Argentina Defaults on Payment; Creditors Ready to Resume Debt Discussion
Argentina has defaulted on its sovereign debt for the ninth time. The government has invited Exchange Bondholder Group, a major creditor group to discuss the terms of the debt deal and the group has confirmed that they have been invited to sign a non-disclosure agreement.
As per economic data available, the Exchange Bondholder Group currently represents 15 percent of Argentina’s exchange bonds. The Ministry of Economy is ready for negotiation with creditors, as per local media reports. Argentina failed to reach an agreement with creditors before the May 22 deadline to resolve the impasse. The government missed to make the payment for $500 million in already delayed bond coupons.
The government had earlier rejected the proposal for restructuring of USD 65 billion foreign debt. As per a report published by Reuters, executives from major credit agencies were optimistic Argentina would eventually strike a deal, but warned that the country’s economic woes were far from over.

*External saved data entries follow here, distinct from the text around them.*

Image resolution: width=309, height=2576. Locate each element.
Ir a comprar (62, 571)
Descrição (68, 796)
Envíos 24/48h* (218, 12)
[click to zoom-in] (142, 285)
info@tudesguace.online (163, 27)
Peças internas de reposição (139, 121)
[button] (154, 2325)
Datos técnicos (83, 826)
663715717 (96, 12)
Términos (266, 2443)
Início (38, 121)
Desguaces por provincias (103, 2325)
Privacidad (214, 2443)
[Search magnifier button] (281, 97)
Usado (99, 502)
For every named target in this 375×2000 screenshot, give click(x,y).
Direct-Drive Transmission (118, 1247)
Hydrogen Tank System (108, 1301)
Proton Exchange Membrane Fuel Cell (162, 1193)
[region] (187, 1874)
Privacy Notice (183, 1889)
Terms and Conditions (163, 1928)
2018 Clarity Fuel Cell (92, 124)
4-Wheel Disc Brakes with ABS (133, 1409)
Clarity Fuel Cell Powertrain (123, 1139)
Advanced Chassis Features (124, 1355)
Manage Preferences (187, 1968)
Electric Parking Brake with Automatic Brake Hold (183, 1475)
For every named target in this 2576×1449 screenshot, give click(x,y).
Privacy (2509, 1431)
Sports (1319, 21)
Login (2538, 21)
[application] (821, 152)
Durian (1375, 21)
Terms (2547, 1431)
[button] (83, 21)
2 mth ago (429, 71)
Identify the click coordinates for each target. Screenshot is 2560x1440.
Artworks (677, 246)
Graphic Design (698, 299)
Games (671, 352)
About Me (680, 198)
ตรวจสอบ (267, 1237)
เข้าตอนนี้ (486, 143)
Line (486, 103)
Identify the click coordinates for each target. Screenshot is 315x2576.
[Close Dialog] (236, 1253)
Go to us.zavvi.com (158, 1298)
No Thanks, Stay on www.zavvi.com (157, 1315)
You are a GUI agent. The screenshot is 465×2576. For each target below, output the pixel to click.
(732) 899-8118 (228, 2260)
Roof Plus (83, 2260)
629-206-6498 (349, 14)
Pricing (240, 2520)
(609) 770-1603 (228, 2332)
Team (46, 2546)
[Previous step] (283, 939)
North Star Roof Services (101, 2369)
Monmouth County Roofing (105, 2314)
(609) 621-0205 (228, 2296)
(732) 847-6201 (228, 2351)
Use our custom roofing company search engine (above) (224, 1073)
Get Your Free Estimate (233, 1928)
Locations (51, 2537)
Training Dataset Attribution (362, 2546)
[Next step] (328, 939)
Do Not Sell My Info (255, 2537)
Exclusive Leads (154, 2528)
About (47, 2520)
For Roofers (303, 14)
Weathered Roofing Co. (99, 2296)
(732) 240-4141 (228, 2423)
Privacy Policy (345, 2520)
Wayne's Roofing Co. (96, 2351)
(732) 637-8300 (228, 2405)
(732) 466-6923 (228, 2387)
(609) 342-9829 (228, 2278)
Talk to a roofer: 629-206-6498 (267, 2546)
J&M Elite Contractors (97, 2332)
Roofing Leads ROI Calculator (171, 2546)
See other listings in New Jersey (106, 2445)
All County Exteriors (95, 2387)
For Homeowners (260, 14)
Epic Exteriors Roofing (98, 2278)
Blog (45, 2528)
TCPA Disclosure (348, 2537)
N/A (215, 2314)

While commenting on the default, President Alberto Fernandez said, “I read in the newspapers that we are in danger of falling into default tomorrow [Friday] and I ask myself why they lie like this. We have been in default for months, before December even we were in default, only they do not write that, they just hide it.”
Todd Martinez, director of Latin America sovereigns at Fitch Ratings said, "Should it be a default without signs of progress toward a resolution, it could heighten uncertainties and have some destabilizing effects, but these could be minimal if recent progress towards a deal continues."